PASSAGE PROVIDED:

::::

14839
How-to 18 min read December 21, 2021

How to define robots.txt?

The robots.txt utility file contains rules for indexing your website with specific (or all) search engine bots. Using this file, you can try to close the website from Google indexing. Is this going to work? Keep your answer in mind, below you can check if our ideas coincide.
#1

What is robots.txt

Robots.txt is a simple text file with the name written in lowercase, which is located in the root directory of the website:
Robots.txt file in the directory site documents
If you placed it correctly, it would open at site.com/robots.txt
You can Serpstat Site Audit to find all website pages that are closed in robots.txt.
Advanced SEO Audit: A Complete Guide To All Stages Of The Analysis [Infographic]

How to create a robots.txt file

If you want to create a robox.txt file you must have access to your domain's root directory. Your hosting provider can tell you whether or not you have the necessary permissions.

The creation and location of the file are the most crucial aspects of it. Write a robots.txt file with any text editor and save it to:

  • The root of your domain: www.yourdomain.com/robots.txt.

  • Your subdomains: page.yourdomain.com/robots.txt.

  • Non-standard ports: www.yourdomain.com:881/robots.txt.

What should be in robots.txt

Let's take a look at what should a robots.txt file consist of:

The user-agent specifies which search engines the directives that follow are intended for.
The * symbol denotes that the instructions are intended for use by all search engines.
Disallow: User agent disallow is a directive that tells the user agents what content they can't see.
/wp-admin/ is the path that the user-agent can't see.
In a nutshell, the robots.txt file instructs all search engines to avoid the /wp-admin/ directory.

Why it's important to manage indexing

If you have a website with bare HTML + CSS, that is, you manually convert each page to HTML, don't use scripts and databases (a 100-page website is 100 HTML files on your hosting), then just skip this article. There is no need to manage indexing on such websites.

::::

RAW RECORDS:

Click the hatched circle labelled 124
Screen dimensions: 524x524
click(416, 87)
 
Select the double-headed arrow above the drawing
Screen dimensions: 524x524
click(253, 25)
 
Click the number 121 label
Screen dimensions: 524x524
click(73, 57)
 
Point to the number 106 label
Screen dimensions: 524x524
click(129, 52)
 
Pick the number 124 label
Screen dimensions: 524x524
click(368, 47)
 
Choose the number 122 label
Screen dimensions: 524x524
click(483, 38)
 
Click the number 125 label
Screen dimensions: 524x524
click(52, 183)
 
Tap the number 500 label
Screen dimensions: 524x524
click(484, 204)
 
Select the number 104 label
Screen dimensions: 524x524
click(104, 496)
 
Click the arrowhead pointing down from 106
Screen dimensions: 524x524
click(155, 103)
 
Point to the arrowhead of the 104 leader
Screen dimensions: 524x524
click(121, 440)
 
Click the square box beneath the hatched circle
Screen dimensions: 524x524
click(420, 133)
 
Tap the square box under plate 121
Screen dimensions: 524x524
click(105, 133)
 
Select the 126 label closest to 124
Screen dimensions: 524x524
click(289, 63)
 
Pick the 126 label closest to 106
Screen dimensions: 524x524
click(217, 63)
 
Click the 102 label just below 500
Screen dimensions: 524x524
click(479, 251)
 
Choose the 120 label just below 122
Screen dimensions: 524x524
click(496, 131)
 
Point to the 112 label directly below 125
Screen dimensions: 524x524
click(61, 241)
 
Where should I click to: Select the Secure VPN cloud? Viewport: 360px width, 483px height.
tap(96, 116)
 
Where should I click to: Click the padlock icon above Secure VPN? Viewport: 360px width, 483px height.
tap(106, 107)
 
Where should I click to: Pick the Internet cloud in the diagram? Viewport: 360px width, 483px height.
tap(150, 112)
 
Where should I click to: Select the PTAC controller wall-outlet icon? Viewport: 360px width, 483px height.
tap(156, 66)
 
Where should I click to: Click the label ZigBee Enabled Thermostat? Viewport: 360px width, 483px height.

::::

EXERCISE DETAILS:
List every place the robots.txt article above says a robots.txt file can be saved, together with the example address it gives for each.

COMPLETED TASK:
- The root of your domain: www.yourdomain.com/robots.txt
- Your subdomains: page.yourdomain.com/robots.txt
- Non-standard ports: www.yourdomain.com:881/robots.txt